The win made the Roosters the first team to record back-to-back premierships in 26 years and came off the back of a season of ups and downs, but where their defence held strong.
“We showed heart and character and stuck in there and we grabbed our opportunity and we held on in the end,” said Cordner.
“I’m so overwhelmed and excited. We’re just going to enjoy this and ride it out as long as it goes. It’s an amazing achievement.”
The referees were influential for the entire 80 minutes after the Roosters took first points in controversial circumstances after Sam Verrills dived over.
The Roosters were gifted prime field position after an Elliott Whitehead charge-down cannoned into Roosters trainer Travis Touma and they were given a scrum feed.
Under NRL rules, if play is “irregularly affected”, the referee awards a scrum feed to the attacking side and Verrills soon dived over.
While the rule was widely criticised, the Raiders remained in touch at 8-6 after Clive Churchill Medal winner Wighton stepped off his left foot to bamboozle Cordner.
But the Roosters showed their trademark grit and flair to hold on as they recorded their third premiership under coach Trent Robinson.
Canberra coach Ricky Stuart would not comment on the refereeing after the match, batting off several questions about it.
“Mate, you all saw it. None of us here will be commenting on that tonight. It’s not the time to talk about it,” he said in his post-match media conference.
You know, the Roosters achieved something very special tonight in winning two grand finals in a row.
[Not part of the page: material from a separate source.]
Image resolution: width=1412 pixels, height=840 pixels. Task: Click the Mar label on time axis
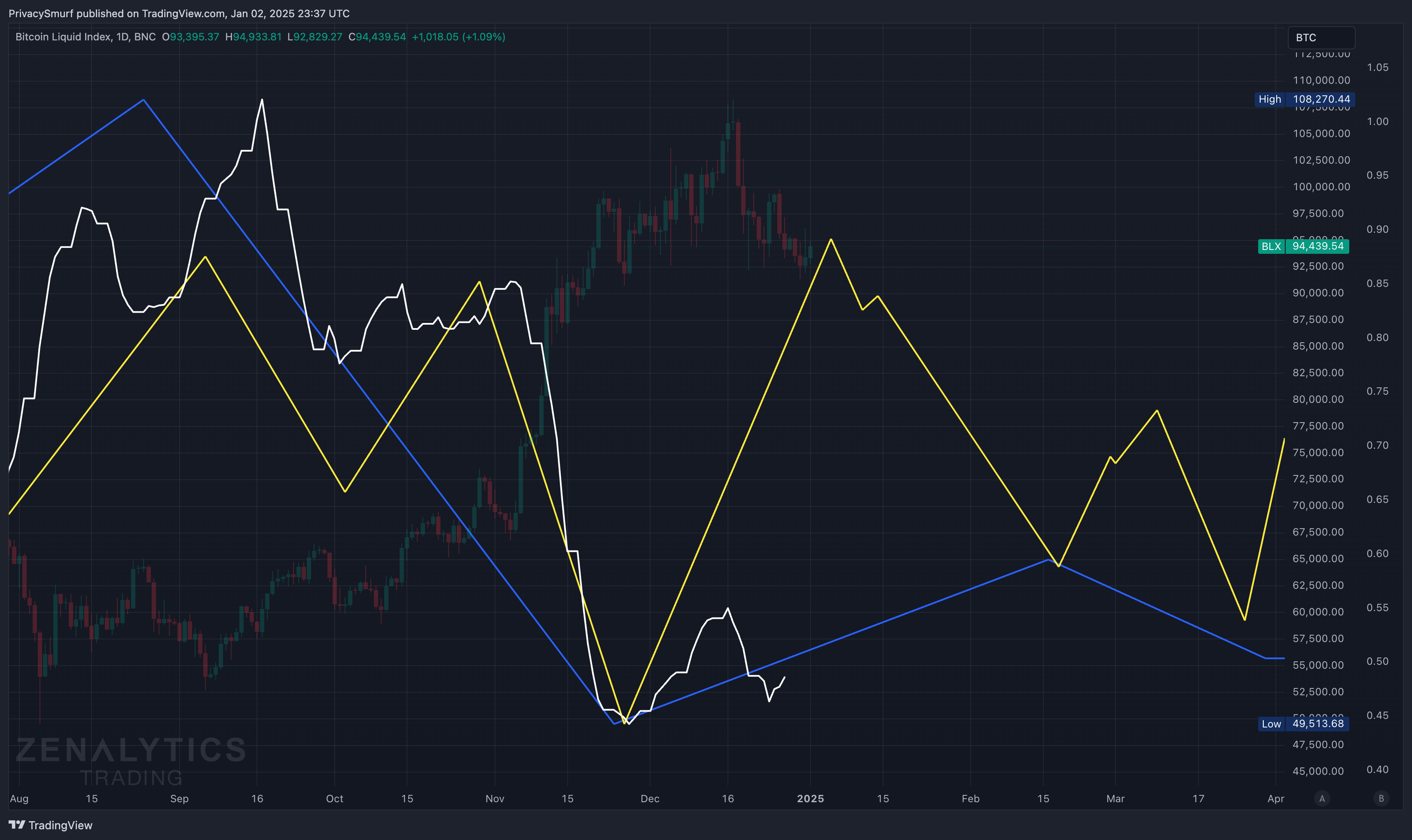coord(1115,799)
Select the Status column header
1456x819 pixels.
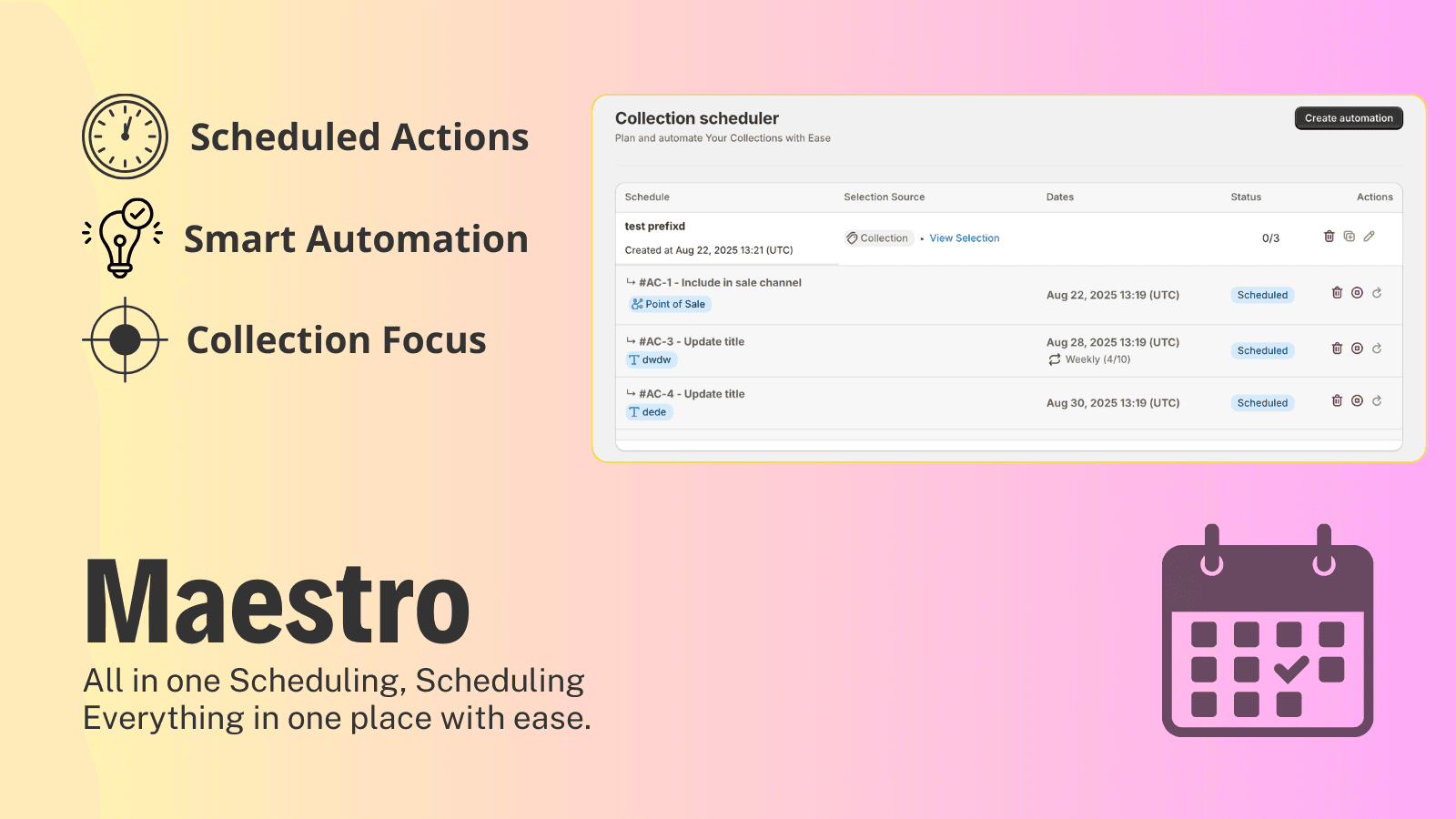pyautogui.click(x=1246, y=197)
I don’t want to take the spotlight off that.
Asked if he could comment on the play that led the Roosters to score the winner, Stuart said: “Well, instead of me tomorrow saying what I think and then getting abused by everybody in regards to my unsportsmanship manner, you write what you think.
When a reporter answered “we all think they got it wrong”, the coach replied “OK, well, write it.”